Ungültige Stimmzettel
Wiederum gab es nur sehr wenige ungültige Stimmzettel. Die meisten davon wurden ungültig erklärt, weil sie einen horizontalen Strich enthielten, der zum Ausdruck brachte, dass hier auf eine Stimmabgabe Ja oder Nein verzichtet wurde. Da nur wirklich leere Stimmzettel als "leer" gelten dürfen, zählen Stimmzettel mit Strichen zu den ungültigen.
2 Stimmrechtsausweise der brieflich Abstimmenden waren nicht unterzeichnet. Damit waren alle mit diesen Stimmrechtsausweisen eingereichten Stimmzettel ungültig. Eine Person reichte zwar einen unterzeichneten Stimmrechtsausweis ein, aber vergass, auch Stimmzettel beizulegen.
8 Stimmbürgerinnen und Stimmbürger reichten ihre Abstimmungsunterlagen zu spät via Gemeindebriefkasten ein. Diese fanden somit keinen Eingang in die Volksabstimmung und in die Auswertung. Die Bestimmungen zu Volksabstimmungen sind sehr präzise verfasst und sind genau einzuhalten. Wer nach dem offiziellen Eingabeschluss (in Davos: Sonntag, 11:00 Uhr) sein Stimmmaterial abgibt, kann leider für die Volksabstimmung nicht mehr berücksichtigt werden. Dieses Abstimmungsmaterial erscheint in keiner Abstimmungsstatistik.
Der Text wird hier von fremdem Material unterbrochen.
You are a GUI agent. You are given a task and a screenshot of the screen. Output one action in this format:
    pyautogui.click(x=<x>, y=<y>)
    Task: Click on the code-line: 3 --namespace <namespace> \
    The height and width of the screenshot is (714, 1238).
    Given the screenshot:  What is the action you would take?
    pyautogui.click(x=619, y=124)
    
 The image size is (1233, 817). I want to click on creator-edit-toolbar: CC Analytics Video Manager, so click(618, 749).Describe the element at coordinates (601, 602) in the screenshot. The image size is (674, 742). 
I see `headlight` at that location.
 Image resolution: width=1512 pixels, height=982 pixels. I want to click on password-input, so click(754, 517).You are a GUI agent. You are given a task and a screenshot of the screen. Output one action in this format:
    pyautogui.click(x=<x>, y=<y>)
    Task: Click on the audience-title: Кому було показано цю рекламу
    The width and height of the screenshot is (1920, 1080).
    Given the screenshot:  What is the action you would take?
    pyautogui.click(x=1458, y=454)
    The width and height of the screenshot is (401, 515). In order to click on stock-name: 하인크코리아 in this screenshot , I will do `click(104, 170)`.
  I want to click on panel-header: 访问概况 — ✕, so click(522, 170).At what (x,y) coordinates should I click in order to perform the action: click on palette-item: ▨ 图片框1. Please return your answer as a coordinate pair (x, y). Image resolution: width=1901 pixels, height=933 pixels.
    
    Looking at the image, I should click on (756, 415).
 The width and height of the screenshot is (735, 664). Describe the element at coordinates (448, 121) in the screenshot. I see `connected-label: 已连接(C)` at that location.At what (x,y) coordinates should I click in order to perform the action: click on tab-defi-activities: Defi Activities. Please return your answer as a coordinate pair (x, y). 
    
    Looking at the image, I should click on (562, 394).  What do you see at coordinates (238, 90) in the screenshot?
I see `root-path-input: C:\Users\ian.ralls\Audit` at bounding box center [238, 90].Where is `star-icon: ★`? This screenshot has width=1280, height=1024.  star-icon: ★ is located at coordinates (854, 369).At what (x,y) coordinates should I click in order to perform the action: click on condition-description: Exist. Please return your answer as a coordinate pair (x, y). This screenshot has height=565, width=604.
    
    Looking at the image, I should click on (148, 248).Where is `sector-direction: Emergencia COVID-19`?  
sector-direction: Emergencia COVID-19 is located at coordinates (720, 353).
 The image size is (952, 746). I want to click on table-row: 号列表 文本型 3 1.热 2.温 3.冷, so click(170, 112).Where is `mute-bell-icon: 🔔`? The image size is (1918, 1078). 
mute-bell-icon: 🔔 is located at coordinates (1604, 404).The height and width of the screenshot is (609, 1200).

E-Voter können nicht ungültig abstimmen. Die Programmierung verhindert ungültige Eingaben. Einzelne E-Voter, die Probleme hatten, ins Abstimmungssystem zu gelangen, wurden in der Gemeindekanzlei beraten. Die Handhabung des elektronischen Abstimmens wurde zwar grossmehrheitlich als sehr einfach, übersichtlich und schnell gerühmt, in wenigen Einzelfällen braucht es aber noch etwas Eingewöhnung. Eine Person konnte nicht ins Abstimmungssystem gelangen, weil ein neues Tablet-Produkt mit einer neuen Safari-Version zum Einsatz gelangte. Das Abstimmen auf einem anderen Gerät verlief aber ohne Probleme. Der kantonale Systemtechniker (der Standeskanzlei Graubünden) wurde informiert.